Fare la valigia non è una cosa che adoro. Doverla rifare puntualmente in un posto che non è casa mia è una cosa che adoro ancora meno.
Si fa, come tutte le cose. Ho fatto di peggio, tipo cambiare albergo ogni due giorni per tre settimane nel viaggio con Lighter, i veterani lo ricorderanno.
Poi, come dicevo prima, dipende sempre come si decide di viaggiare: rimanendo un po’ di più nei posti sicuramente diventa meno faticoso. Sia per la valigia da non dover rifare continuamente, sia per il non doversi continuamente riabituare a un posto nuovo.
Un altro aspetto faticoso per me è proprio questo: io sono lenta nel vivere i posti e quando arrivo in un posto nuovo ho bisogno di tempo per farci amicizia. Un tempo che si velocizza se resto lì per poco, si dilata se avevo deciso in precedenza di prendermela comoda.
Com’è vivere da nomade digitale?
Ci si adatta e questa è la virtù, a mio parere, più grande di questo stile di vita in viaggio.
Si sviluppa, nella vita da nomade digitale, una capacità di adattamento che non si conosceva prima.

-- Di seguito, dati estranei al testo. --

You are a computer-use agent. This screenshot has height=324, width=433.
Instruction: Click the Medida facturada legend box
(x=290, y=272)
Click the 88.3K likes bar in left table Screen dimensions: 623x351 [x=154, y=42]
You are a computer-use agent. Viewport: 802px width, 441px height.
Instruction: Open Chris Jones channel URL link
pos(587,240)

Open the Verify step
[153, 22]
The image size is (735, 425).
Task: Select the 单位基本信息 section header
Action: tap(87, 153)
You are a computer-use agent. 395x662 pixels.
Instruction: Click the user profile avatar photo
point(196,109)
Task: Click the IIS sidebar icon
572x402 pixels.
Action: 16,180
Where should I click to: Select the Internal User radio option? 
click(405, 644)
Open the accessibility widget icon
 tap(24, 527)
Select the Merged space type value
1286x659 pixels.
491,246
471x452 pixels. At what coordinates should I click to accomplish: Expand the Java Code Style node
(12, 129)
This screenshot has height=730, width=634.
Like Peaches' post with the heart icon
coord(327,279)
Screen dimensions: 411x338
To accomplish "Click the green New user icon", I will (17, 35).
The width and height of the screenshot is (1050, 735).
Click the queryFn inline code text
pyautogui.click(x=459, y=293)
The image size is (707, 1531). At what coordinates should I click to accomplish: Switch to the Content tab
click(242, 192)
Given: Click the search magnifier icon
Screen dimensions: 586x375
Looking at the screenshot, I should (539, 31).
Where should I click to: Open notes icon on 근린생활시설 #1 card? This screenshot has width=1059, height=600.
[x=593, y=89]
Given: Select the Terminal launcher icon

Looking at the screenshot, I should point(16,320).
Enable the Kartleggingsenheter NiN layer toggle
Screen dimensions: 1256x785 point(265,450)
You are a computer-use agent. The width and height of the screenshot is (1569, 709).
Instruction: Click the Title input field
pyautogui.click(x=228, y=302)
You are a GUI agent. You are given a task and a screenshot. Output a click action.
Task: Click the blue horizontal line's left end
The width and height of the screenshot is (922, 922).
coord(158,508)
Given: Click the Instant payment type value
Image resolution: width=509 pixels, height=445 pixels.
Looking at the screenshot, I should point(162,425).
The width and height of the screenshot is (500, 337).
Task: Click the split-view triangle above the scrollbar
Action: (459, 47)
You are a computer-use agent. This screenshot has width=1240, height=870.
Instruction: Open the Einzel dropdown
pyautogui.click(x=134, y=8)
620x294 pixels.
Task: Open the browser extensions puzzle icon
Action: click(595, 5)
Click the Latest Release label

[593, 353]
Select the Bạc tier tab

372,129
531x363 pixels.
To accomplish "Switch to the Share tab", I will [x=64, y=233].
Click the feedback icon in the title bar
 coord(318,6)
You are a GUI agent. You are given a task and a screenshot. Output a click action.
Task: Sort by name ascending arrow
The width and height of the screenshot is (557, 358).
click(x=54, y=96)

Non è il solito discorso di uscire dalla propria comfort zone, o forse sì, sicuramente lo comprende. Ma è di più.
Per me è stata una necessità.
Soffro di quella brutta malattia del nuovo millennio che è l’iperattività e se resto troppo tempo a non darmi qualche stimolo nuovo comincio a sentire che qualcosa non va.
Certo, da aggiungere di tanto in tanto qualcosa di nuovo alla propria vita a trasformarla in un itinerario costante ce ne vuole, lo so. Però, sono scelte.
Tu riusciresti mai a vivere in viaggio o a spostarti continuamente come fanno i nomadi digitali?
Parliamone nei commenti e confrontiamoci!